## WHAT THIS TASK INVOLVES:
When the string "agent" appears in a line of the records, show the whole line.

## MATERIAL FOR THE TASK:
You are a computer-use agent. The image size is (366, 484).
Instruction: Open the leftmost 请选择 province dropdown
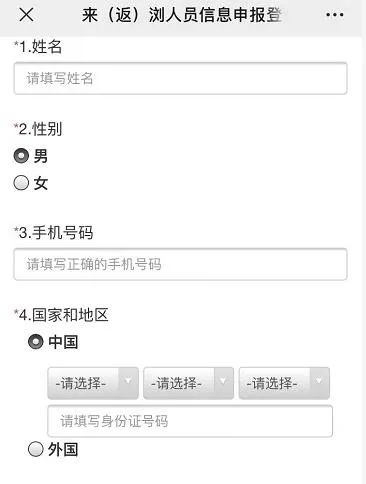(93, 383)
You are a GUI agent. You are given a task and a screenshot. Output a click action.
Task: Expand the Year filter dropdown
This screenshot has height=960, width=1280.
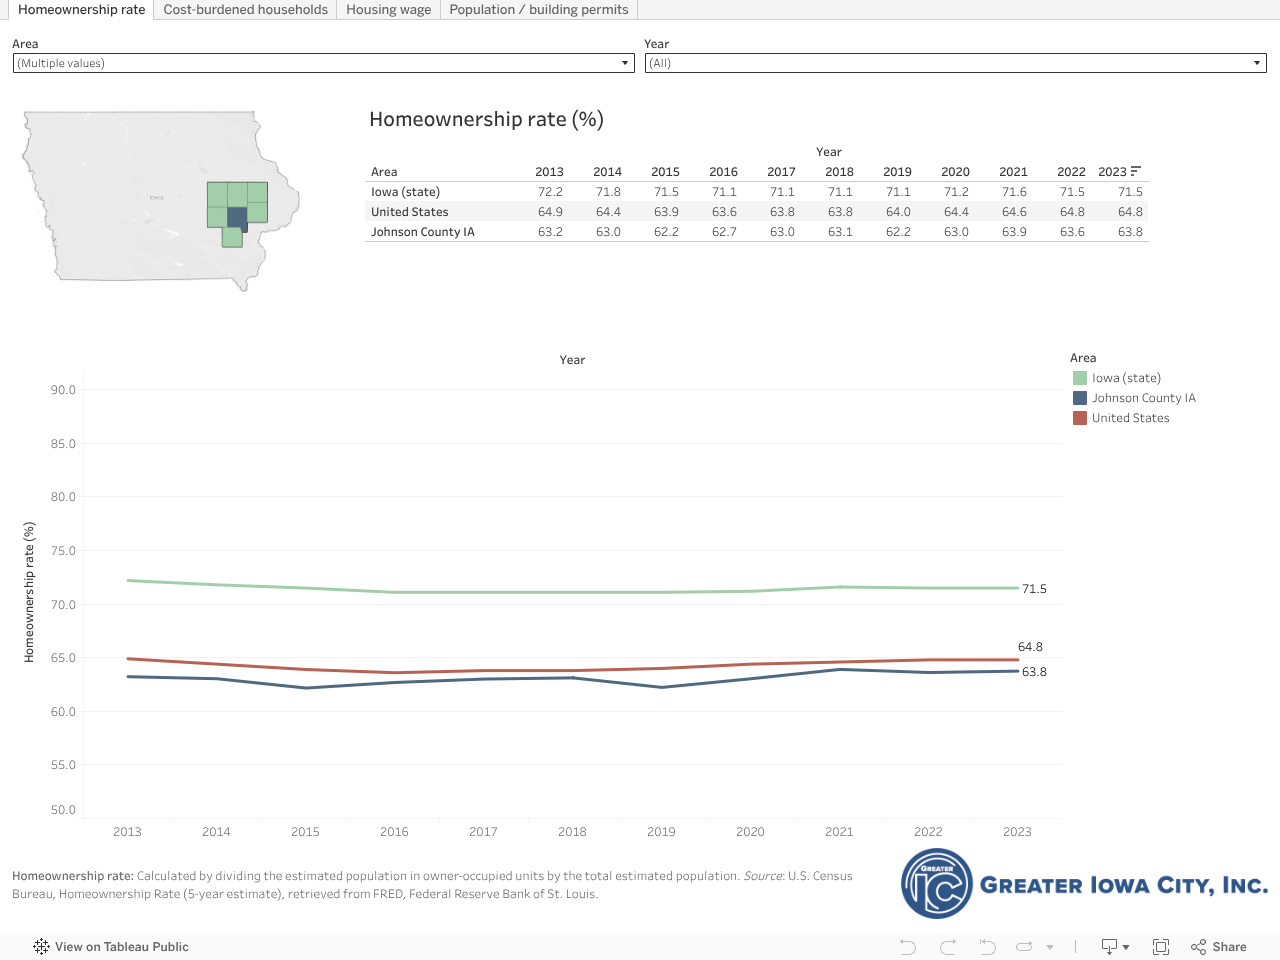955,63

## REPLY TO THE EXERCISE:
You are a computer-use agent. The image size is (366, 484).
You are a GUI agent. You are given a task and a screenshot. Output a click action.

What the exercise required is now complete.